● **Task instructions**
Format the rows as a JSON list of strings, one string per line, starting at the line that contains "Given: Open Strawberry" and ending at the line that contains "(1448, 398)", with both of those lines included. Leave out any blank lines.

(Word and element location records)
****************************************

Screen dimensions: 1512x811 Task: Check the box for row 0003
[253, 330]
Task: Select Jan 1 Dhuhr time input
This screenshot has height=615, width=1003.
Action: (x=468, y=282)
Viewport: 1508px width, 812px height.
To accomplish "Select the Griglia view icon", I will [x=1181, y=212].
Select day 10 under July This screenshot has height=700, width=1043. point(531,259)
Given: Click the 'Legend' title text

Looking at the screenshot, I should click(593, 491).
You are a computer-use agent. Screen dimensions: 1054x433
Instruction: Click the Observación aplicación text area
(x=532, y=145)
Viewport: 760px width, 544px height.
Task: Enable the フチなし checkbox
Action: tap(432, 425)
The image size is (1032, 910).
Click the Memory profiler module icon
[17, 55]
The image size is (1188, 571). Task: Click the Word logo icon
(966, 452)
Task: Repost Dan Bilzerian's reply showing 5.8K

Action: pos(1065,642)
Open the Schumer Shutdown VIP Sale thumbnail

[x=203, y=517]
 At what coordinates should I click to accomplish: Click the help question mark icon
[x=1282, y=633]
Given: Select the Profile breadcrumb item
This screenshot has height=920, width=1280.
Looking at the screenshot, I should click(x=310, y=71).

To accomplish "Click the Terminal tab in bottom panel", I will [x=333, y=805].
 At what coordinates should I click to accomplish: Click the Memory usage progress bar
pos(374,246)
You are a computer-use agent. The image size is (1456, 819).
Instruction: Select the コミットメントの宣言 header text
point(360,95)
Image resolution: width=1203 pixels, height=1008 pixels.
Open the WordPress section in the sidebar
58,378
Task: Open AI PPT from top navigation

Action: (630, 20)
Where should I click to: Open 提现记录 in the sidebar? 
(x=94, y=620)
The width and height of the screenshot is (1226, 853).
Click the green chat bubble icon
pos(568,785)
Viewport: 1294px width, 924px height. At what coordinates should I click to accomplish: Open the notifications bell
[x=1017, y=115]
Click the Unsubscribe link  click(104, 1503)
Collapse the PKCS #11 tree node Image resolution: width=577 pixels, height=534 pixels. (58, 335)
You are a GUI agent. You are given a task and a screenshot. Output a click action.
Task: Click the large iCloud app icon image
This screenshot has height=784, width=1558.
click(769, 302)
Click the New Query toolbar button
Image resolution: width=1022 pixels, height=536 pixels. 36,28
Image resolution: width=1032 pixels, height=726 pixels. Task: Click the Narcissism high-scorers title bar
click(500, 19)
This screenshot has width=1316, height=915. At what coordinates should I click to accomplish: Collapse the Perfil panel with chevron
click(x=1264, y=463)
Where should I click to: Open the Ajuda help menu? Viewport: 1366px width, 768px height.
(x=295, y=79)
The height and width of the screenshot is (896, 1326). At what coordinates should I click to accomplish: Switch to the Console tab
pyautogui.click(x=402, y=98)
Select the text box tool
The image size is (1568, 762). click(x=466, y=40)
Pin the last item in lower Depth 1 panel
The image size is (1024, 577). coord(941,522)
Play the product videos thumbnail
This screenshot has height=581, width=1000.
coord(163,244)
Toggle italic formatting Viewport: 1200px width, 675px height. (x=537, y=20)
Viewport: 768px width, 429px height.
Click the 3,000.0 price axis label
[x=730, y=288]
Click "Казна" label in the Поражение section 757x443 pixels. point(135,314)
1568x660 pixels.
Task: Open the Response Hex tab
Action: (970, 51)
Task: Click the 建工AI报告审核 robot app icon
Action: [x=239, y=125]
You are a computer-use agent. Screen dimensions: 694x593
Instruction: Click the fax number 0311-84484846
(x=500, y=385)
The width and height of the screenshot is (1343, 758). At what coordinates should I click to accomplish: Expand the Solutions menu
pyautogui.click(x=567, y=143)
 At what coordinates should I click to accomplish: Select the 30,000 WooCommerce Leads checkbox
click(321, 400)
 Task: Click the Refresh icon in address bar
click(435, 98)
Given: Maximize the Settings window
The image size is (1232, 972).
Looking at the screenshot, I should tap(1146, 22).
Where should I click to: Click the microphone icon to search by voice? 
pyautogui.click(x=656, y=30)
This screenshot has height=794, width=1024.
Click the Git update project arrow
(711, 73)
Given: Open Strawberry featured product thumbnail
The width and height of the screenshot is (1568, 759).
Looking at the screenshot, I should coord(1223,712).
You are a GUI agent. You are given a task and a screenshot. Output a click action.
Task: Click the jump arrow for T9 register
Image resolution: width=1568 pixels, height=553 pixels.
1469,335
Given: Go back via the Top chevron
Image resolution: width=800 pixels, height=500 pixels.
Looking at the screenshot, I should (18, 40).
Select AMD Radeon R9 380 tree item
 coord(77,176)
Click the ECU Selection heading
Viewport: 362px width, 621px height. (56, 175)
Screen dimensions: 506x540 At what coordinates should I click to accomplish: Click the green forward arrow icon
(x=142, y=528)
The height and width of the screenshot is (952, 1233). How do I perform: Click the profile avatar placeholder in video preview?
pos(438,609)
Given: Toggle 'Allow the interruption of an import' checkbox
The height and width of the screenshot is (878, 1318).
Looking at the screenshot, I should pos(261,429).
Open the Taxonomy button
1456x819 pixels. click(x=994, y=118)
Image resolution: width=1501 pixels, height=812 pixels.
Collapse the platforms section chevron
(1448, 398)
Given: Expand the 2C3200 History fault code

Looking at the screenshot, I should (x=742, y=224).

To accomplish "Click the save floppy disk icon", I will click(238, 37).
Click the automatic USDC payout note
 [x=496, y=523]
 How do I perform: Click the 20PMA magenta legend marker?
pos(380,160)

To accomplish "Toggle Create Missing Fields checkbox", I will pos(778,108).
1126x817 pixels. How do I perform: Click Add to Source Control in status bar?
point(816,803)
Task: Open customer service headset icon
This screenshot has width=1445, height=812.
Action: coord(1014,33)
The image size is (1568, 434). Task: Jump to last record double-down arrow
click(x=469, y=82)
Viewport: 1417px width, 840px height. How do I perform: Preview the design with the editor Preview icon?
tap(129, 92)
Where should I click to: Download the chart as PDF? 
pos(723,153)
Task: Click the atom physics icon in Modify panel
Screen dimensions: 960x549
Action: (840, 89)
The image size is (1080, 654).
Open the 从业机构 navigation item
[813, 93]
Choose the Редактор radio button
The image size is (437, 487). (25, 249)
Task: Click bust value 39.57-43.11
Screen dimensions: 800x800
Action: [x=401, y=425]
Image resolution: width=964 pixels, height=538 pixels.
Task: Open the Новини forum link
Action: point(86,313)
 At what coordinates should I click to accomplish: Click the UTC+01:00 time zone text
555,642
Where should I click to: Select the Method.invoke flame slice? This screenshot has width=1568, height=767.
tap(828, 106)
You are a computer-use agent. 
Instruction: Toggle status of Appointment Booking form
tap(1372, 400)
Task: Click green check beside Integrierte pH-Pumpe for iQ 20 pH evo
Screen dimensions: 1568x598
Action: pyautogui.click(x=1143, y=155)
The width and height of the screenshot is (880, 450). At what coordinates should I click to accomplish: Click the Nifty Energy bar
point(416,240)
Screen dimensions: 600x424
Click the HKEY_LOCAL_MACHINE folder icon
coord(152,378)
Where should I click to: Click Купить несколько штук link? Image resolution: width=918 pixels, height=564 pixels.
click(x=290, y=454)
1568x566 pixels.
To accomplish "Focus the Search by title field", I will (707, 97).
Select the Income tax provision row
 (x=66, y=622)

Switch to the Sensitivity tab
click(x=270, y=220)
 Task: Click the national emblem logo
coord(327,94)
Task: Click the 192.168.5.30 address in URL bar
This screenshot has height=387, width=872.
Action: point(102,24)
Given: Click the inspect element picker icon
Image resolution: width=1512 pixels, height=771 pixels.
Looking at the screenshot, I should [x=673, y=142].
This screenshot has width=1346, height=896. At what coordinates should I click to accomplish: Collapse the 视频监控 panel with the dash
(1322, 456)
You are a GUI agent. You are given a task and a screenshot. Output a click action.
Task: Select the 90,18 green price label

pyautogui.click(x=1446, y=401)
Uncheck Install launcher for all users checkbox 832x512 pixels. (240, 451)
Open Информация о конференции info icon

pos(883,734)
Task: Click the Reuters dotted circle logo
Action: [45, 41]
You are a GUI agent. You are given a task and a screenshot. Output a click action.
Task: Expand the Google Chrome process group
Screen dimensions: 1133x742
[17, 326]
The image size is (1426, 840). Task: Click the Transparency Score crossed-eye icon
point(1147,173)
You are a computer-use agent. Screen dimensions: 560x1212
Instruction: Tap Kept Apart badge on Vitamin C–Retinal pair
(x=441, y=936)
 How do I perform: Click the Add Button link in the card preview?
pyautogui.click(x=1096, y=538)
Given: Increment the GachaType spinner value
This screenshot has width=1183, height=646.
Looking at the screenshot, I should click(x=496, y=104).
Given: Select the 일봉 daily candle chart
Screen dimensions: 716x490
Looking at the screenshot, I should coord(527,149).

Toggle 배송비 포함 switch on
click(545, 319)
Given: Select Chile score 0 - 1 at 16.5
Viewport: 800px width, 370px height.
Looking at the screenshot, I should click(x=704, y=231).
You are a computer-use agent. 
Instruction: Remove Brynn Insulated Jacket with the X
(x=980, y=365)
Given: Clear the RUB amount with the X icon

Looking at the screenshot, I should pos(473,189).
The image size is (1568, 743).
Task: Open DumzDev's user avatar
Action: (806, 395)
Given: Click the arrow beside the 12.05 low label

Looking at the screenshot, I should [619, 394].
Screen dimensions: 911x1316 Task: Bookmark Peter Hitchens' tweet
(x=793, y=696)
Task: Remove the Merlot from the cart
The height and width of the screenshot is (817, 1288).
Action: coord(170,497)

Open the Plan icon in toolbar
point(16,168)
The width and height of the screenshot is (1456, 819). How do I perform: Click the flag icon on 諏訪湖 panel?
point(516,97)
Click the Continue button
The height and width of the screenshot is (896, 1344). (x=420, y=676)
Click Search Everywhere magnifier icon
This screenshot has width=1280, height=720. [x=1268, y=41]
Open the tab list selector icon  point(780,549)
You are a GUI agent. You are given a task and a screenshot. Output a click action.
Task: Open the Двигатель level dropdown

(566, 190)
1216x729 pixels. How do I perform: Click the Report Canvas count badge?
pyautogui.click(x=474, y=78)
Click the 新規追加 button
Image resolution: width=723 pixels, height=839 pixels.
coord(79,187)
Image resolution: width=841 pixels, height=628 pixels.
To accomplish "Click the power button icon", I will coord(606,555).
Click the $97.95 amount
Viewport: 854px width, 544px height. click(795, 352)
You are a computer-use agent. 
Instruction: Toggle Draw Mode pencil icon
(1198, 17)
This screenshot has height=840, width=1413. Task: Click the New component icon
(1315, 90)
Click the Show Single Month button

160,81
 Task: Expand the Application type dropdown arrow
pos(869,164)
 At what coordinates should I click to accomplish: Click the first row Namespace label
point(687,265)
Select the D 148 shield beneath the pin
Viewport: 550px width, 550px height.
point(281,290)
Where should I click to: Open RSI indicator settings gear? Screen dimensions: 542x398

****************************************

● **The result**
[
  "Given: Open Strawberry featured product thumbnail",
  "The width and height of the screenshot is (1568, 759).",
  "Looking at the screenshot, I should coord(1223,712).",
  "You are a GUI agent. You are given a task and a screenshot. Output a click action.",
  "Task: Click the jump arrow for T9 register",
  "Image resolution: width=1568 pixels, height=553 pixels.",
  "1469,335",
  "Given: Go back via the Top chevron",
  "Image resolution: width=800 pixels, height=500 pixels.",
  "Looking at the screenshot, I should (18, 40).",
  "Select AMD Radeon R9 380 tree item",
  " coord(77,176)",
  "Click the ECU Selection heading",
  "Viewport: 362px width, 621px height. (56, 175)",
  "Screen dimensions: 506x540 At what coordinates should I click to accomplish: Click the green forward arrow icon",
  "(x=142, y=528)",
  "The height and width of the screenshot is (952, 1233). How do I perform: Click the profile avatar placeholder in video preview?",
  "pos(438,609)",
  "Given: Toggle 'Allow the interruption of an import' checkbox",
  "The height and width of the screenshot is (878, 1318).",
  "Looking at the screenshot, I should pos(261,429).",
  "Open the Taxonomy button",
  "1456x819 pixels. click(x=994, y=118)",
  "Image resolution: width=1501 pixels, height=812 pixels.",
  "Collapse the platforms section chevron",
  "(1448, 398)"
]